**EXCERPTED DATA**.
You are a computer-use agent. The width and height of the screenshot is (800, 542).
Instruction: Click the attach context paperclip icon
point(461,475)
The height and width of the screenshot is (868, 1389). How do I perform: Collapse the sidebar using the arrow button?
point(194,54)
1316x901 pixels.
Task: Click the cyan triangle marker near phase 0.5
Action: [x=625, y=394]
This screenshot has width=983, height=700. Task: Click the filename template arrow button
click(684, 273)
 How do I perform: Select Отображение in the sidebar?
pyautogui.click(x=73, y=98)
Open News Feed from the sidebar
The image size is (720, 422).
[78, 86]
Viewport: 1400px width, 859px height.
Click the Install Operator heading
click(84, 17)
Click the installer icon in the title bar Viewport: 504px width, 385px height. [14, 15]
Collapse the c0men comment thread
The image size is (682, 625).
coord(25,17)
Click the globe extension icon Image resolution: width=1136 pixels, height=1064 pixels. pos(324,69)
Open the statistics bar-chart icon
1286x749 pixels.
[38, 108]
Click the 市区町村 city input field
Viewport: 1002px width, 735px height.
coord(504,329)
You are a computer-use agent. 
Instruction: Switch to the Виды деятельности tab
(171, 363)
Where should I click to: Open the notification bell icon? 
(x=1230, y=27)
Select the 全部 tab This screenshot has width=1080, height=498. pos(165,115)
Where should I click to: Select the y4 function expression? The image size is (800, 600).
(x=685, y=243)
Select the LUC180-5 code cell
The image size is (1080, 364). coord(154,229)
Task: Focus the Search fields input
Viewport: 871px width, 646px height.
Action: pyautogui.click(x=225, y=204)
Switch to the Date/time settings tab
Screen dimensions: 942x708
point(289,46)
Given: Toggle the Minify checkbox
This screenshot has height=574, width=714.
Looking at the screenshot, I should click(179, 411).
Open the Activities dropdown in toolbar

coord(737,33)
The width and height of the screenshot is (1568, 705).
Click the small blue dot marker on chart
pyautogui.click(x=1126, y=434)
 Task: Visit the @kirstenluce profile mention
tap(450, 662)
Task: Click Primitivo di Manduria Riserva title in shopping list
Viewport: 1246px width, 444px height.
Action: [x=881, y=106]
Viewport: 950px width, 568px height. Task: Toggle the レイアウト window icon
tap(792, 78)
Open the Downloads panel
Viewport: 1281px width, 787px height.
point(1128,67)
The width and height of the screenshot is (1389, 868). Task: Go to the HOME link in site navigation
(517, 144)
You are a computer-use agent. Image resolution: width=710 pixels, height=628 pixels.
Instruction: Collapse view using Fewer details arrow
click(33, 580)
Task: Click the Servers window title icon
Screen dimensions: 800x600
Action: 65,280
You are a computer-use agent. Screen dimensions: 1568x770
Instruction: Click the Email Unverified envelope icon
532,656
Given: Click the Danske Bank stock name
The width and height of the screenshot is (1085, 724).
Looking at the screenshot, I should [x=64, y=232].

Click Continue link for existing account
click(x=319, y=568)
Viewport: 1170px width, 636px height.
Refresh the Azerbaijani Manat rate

**WORK REQUEST**. Going through the entries above, show each line that contains "agent".

**ANSWER SECTION**.
You are a computer-use agent. The width and height of the screenshot is (800, 542).
You are a computer-use agent. 
You are a computer-use agent. Image resolution: width=710 pixels, height=628 pixels.
You are a computer-use agent. Screen dimensions: 1568x770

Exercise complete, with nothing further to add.